_Work required_
Retype the line with "in right sidebar" in it, then each line after it to the end of the data, word for word.

_Task inputs_

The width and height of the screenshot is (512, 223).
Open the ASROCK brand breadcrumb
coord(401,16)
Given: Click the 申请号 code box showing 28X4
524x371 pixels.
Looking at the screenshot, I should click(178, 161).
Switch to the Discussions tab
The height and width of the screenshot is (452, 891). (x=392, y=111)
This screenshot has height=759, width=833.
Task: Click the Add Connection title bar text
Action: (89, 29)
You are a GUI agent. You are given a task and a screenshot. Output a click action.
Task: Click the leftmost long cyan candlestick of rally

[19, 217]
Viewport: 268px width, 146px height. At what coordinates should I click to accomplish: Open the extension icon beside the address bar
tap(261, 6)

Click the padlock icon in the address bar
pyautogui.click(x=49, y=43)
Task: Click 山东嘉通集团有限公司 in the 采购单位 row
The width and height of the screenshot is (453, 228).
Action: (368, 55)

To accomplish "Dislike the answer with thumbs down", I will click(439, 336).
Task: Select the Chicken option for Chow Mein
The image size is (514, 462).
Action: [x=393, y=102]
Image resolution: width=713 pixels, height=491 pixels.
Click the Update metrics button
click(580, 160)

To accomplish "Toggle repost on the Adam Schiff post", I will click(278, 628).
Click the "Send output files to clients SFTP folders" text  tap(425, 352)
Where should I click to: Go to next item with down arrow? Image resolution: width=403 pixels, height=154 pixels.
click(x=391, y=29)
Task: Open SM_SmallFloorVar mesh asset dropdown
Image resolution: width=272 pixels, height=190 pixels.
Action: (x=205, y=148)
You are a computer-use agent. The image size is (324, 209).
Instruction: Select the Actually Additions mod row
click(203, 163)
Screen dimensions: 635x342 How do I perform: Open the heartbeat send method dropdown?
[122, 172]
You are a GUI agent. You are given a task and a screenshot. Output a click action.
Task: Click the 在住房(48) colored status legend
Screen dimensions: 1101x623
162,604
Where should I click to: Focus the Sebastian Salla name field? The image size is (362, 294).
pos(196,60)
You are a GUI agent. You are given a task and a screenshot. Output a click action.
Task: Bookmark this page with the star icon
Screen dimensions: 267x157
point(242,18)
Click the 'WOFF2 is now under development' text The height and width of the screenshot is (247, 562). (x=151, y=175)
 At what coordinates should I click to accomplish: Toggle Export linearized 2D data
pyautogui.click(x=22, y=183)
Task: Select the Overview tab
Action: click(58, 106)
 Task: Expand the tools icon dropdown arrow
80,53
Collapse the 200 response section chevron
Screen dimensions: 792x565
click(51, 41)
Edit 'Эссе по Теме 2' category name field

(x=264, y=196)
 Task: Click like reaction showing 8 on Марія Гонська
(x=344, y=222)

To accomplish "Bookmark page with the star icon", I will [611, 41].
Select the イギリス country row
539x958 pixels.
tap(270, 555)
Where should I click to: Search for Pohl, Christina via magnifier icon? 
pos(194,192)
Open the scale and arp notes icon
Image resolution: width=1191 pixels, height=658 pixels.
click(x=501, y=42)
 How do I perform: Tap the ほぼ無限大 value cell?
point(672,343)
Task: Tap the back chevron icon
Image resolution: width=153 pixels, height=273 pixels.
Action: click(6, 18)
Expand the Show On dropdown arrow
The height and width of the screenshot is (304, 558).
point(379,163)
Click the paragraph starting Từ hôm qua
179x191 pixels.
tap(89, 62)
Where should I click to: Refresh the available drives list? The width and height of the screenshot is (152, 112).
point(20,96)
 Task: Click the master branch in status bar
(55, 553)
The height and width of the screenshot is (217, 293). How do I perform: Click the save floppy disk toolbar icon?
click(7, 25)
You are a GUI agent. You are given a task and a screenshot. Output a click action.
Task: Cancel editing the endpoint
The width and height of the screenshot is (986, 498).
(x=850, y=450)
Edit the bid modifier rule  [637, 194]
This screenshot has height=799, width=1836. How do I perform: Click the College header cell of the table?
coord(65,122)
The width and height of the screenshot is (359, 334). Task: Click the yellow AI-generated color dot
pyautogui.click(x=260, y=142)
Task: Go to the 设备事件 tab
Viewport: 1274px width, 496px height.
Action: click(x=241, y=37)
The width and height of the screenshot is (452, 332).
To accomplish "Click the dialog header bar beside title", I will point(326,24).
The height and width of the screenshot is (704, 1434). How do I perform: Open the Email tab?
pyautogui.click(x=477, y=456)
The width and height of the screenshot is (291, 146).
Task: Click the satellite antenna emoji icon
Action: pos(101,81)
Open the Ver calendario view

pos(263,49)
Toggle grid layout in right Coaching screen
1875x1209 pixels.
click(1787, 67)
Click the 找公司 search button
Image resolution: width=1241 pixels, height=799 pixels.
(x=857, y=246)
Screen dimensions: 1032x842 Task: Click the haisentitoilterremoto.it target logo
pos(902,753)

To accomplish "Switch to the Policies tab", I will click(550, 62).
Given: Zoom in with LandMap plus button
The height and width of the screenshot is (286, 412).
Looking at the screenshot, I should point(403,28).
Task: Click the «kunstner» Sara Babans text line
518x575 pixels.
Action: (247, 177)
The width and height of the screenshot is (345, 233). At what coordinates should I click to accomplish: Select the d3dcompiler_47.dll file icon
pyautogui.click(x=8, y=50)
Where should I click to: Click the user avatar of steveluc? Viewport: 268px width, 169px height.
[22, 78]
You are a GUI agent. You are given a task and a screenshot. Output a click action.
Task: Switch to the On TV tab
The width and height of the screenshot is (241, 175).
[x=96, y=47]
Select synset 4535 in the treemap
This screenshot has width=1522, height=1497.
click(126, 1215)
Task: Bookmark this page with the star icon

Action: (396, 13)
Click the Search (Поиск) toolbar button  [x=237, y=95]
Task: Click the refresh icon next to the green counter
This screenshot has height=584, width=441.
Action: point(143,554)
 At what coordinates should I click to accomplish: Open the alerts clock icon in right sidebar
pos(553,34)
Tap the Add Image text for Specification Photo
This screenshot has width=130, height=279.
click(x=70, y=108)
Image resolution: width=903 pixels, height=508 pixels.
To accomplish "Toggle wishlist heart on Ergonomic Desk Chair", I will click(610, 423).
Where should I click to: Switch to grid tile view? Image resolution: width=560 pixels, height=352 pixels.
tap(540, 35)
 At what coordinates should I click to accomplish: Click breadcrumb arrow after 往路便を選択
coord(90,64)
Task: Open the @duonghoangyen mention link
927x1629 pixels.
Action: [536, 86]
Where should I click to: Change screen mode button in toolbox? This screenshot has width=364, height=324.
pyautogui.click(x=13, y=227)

_Reply_
 At what coordinates should I click to accomplish: Open the alerts clock icon in right sidebar
pos(553,34)
Tap the Add Image text for Specification Photo
This screenshot has width=130, height=279.
click(x=70, y=108)
Image resolution: width=903 pixels, height=508 pixels.
To accomplish "Toggle wishlist heart on Ergonomic Desk Chair", I will click(610, 423).
Where should I click to: Switch to grid tile view? Image resolution: width=560 pixels, height=352 pixels.
tap(540, 35)
 At what coordinates should I click to accomplish: Click breadcrumb arrow after 往路便を選択
coord(90,64)
Task: Open the @duonghoangyen mention link
927x1629 pixels.
Action: [536, 86]
Where should I click to: Change screen mode button in toolbox? This screenshot has width=364, height=324.
pyautogui.click(x=13, y=227)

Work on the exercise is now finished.